## Work to be completed
According to the piece about the novel The Cold Distance, why were the reunion plans from 2020 shelved?

## Provided text
^^^^^^^^^^^^^^^^

Murder Mystery With A Lancaster Influence


Neil Coley, The Cold Distance, Lancaster University

Neil Coley (History & Politics, 1973, Furness) tells how his time at Lancaster and thoughts linked to plans for a reunion has influenced his forthcoming novel, The Cold Distance.

"The Cold Distance is my second novel. It is a murder mystery story partly set at a northern university in the 1970s and partly in the present day where a writer of crime fiction is planning a reunion of his university friends.

Back in 2020 I had begun to think about organising such a reunion as most of my friends along with myself had started at Lancaster fifty years before. Then Covid came along and I had to shelve those particular plans. So, as I’d always fancied writing a crime novel, a classic whodunit, it was an easy leap to put the two ideas together and come up with The Cold Distance, a story of murder, regret, forgotten memories, sex, drugs and rock and roll. (The novel has its own, in my view, excellent playlist.)

^^^^^^^^^^^^^^^^

## Supplied entries
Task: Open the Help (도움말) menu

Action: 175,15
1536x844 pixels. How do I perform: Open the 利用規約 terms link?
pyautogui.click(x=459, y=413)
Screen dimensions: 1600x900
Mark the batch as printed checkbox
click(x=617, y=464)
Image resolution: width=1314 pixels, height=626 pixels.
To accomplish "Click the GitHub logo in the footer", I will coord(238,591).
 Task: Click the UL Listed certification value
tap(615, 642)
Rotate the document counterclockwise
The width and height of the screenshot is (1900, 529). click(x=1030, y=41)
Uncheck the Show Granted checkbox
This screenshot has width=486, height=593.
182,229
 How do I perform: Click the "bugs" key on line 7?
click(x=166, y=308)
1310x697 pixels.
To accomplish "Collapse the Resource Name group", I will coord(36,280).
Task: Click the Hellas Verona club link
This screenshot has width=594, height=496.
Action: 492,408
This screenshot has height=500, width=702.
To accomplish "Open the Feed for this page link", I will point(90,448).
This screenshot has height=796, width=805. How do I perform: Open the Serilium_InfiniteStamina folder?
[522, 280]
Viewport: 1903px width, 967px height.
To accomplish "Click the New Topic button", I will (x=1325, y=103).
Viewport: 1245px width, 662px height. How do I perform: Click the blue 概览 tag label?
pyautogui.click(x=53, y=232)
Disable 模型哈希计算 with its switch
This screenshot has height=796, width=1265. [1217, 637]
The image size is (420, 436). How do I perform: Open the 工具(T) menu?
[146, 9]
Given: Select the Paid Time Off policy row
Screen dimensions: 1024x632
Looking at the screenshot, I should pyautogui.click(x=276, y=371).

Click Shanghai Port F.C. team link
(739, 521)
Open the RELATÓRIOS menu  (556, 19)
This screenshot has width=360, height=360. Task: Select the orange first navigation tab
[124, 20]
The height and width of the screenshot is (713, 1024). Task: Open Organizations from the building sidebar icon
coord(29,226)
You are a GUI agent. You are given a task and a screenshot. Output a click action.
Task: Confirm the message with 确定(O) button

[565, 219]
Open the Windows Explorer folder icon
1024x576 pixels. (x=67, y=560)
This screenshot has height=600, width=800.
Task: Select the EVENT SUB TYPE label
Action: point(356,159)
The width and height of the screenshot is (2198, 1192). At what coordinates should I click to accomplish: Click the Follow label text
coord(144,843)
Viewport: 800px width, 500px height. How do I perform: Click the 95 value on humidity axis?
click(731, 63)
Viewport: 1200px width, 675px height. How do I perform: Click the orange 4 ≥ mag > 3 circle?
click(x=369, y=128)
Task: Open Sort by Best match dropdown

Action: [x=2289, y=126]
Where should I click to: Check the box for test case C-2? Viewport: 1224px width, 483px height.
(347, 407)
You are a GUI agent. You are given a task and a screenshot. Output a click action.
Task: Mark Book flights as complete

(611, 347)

^^^^^^^^^^^^^^^^

## Answer
Covid came along.